When Nick runs away one night and he hides out at Ken's garage, which is about to be sold and destroyed, he is visited his father in a dream who tells him that the garage would probably have had to close due to its location and if he returned home, everything would work out. Nick wakes up and returns home to reconcile. Nick's friendship with Duncan comes to an end when Duncan's bad behaviour spirals out of control. Nick soon becomes closer to Jade and she feels the same but rejects him when he offers to break up with Kirsty to be with her as she feels it will damage her own relationship with he sister. Kirsty, however, ends things first as she has feelings for Seb Miller (Mitch Firth). Nick briefly dates Simone Harris but it fizzles out when Simone insults Jade. After Nick returns from a visit to London, he and Jade finally get together.

When Will asks Nick to be his best man at his wedding to Gypsy Nash (Kimberley Cooper), he is pleased but panics when he realises he has lost the ring. In order to fund a replacement, he sells his games console and is annoyed when it emerges Will has taken the ring to have engraved. Will suggests that Nick gives the replacement ring to Jade. Shortly after Will and Gypsy leave, Nick clashes with Irene's son Nathan Roberts (Craig Ball) who has recently been released from prison. During a Year 10 class trip, The bus crashes and Nick is left with his legs trapped. Nathan assists the search party in rescuing the passengers and is able to save them before the bus explodes into flames.

Following the death of local doctor, Charlotte Adams (Stephanie Chaves-Jacobsen), Nick finds Jade's phase of Living for the moment hard to take and is somewhat reluctant when she seems to want to elevate their relationship to a more physical level. Nick then gently informs her he is not ready for that step.

Angie Russell (Laurie Foell), the new deputy principal at Summer Bay High begins playing mind games after Nick is found arguing with her son, Dylan. She begins flirting with Nick, causing him to obsess over her. Nick's behaviour becomes erratic when he tries to get Jade to take suggestive photos of herself. Social services are called and Irene is initially accused of abusing Nick. When Nick stands up to Angie one day in class, she begins tearing at her clothes and screaming, claiming that Nick has sexually assaulted her. Nick is then charged and vilified in town. Nick flees and hides out on a hippy farm where Jade finds him high on "magic mushrooms", and she is only just able to get him to attend court. In spite of Dylan's testimony, Nick is found guilty and expelled from Summer Bay High. Nick then begins community service at a retirement home and is forced to attend Yabbie Creek High. Jade, Kirsty and Seb work together on a video which exposes Angie's behaviour and she is fired by Principal Paris Burnett (Rhett Giles) and Nick is reinstated. Several weeks later, Angie is killed and many people, including Nick and the Sutherlands are in the frame for murder. It is later revealed Dylan killed Angie.

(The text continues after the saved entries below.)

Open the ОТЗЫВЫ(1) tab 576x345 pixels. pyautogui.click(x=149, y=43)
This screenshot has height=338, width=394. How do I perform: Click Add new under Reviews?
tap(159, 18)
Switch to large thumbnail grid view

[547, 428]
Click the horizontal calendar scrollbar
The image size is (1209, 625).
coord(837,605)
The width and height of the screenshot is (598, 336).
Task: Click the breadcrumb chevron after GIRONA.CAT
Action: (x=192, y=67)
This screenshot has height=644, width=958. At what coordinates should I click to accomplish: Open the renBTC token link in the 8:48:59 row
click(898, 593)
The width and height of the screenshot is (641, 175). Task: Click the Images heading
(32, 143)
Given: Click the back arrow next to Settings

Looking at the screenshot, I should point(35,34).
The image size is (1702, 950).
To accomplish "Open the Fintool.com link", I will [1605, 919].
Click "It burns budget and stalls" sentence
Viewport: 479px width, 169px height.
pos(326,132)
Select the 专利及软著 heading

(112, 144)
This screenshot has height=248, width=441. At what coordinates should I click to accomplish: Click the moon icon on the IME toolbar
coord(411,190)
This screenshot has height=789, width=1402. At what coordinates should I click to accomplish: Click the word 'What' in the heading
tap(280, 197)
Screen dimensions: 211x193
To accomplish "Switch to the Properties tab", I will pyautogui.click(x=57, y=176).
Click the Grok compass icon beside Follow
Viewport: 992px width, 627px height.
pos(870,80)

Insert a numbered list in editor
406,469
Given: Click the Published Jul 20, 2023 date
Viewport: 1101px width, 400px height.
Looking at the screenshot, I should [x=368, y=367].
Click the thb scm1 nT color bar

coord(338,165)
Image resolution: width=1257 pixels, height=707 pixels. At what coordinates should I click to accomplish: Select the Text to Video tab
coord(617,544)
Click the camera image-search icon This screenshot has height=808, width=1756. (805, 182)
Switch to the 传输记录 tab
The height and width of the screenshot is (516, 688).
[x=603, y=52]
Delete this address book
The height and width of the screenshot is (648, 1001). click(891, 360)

Nick auditions for "The Dorm", a reality television show and is successful. Nick quickly discovers that one of the other contestants, Courtney (Emily Sexton), is a plant aiming to cause trouble. Courtney climbs into bed to silence Nick but the sequence is edited to make it look like they have slept together. Jade sees the footage and begins making multiple phone calls in order to vote Nick out of the show and he returns home in disgrace. Nick tells his side of the story in a newspaper interview but has a hard time convincing people that he was the innocent party. After learning of Irene's relationship with Paris, Nick steals a car and tries to leave town. Jesse McGregor (Ben Unwin) catches him but is arrested for the crime himself. He confesses once Jesse is facing a return to prison. A major American producer offers Nick a role in a film and he accepts. Nick leaves for Los Angeles after a last gathering of family and friends at the diner.

==Reception==
For his portrayal of Nick, Egan was nominated for "Best New Male Talent" at the Logie Awards in 2001.